Transistor, as it stands for “trans resistor” or “transfer of resistor” device, is a unique electronic component that could precisely control the resistance/conductance across a semiconducting channel by finely tuning the strength of the electric field. Consequently, the device could regulate the current or voltage flow that acts as a switch or gain the electrical signals that are extremely useful to logic or analog circuitries, and many functional components.^1–3 The device possesses three terminals that are the so-called source (S), drain (D), and gate (G). In addition, in between the source/drain and gate, its conventional architecture has to contain a semiconductor and dielectric/blocking layer, as described in Fig. 1a.

Fig. 1 (a) The conventional bottom-gate top-contact structure of an organic field-effect transistor (OFET) device. (b) The common structure of OFET memory devices with various polarization/charge storage layers.

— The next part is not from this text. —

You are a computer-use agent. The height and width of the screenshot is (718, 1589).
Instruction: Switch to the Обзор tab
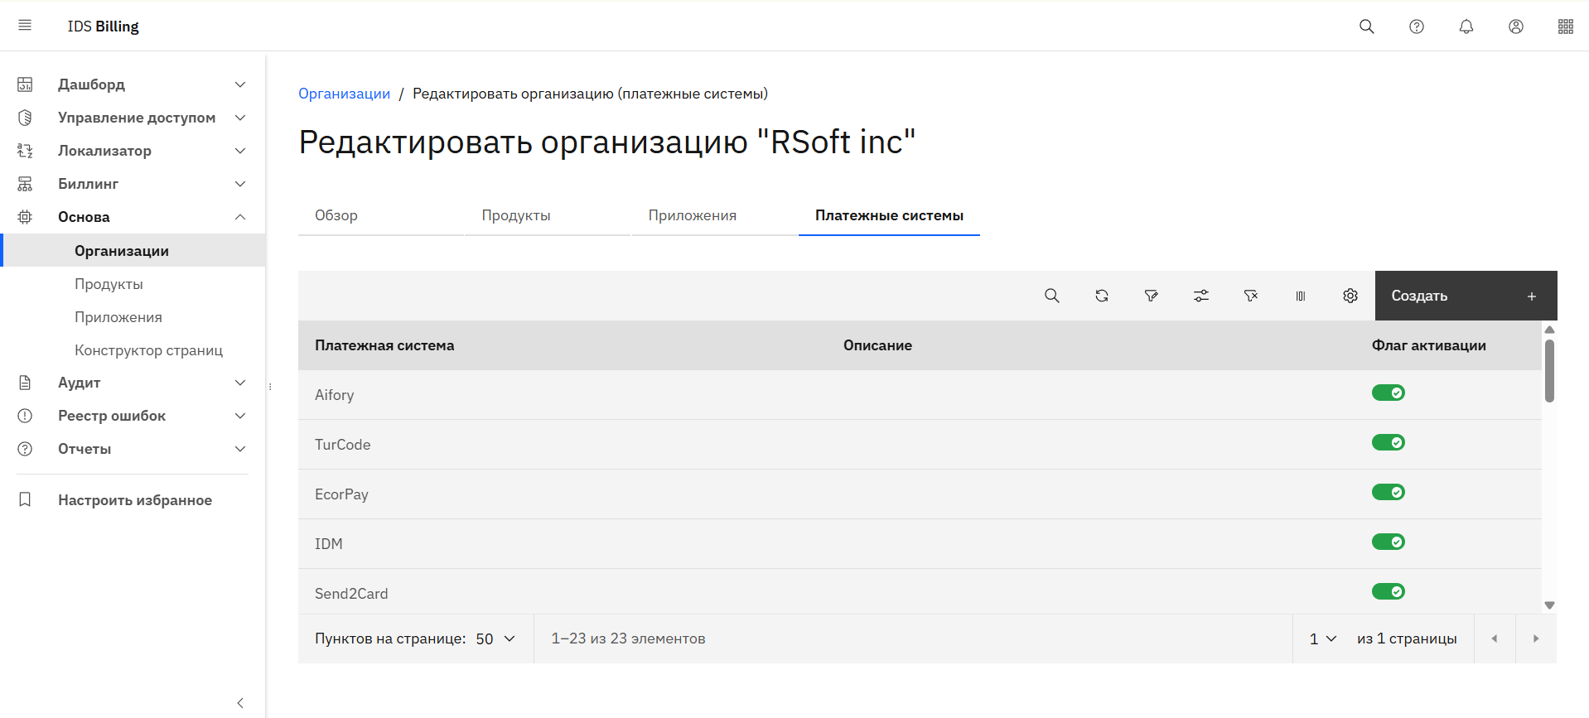point(336,215)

As information technology has rapidly progressed, nowadays, many innovations in electronic components have also been developed specifically in response to the fields of the Internet of Things (IoT) and artificial intelligence (AI).^4–6 For instance, a high-density data storage,^7,8 a pulse monitoring sensor,⁹ an artificial synapse,^10,11 a smart artificial retina,¹² a photorecorder,^13,14 pattern/image identification,^15,16 and an ultrasensitive photodetector;¹⁷ all have been built-up based on a memory transistor framework. The clear difference between a memory transistor and a conventional one is in at least one additional polarization/charge storage layer that is sandwiched within the semiconductor and the gate contact (see Fig. 1b). This polarization/charge storage layer can extend the modulation of electrical behavior, thus establishing more pronounced hysteresis and/or threshold voltage shift (V_th) in the transfer characteristic of the transistor in order to incredibly improve memory performances.^18–20 In general, the transistor memories could be classified into three different types based on their polarization/charge storage materials,²¹ as follows: (1) ferroelectric,^18,19 (2) floating-gate,^20,22–24 and (3) polymer electret transistor memory.^7,11,13,14 Among them, the polymer electret one can behave as a semi-permanent electric field and/or dipole moment that is formed by trapping electrostatic charges.^25,26 Besides this extraordinary function, the fabrication of transistor memory using polymer electrets is the most facile choice under solution processes and can be readily applied and adapted to many other processing methods from research scale to industrial applications.^27–30 As a result, rapid progress in the polymer electret-based transistor memories has been revealed.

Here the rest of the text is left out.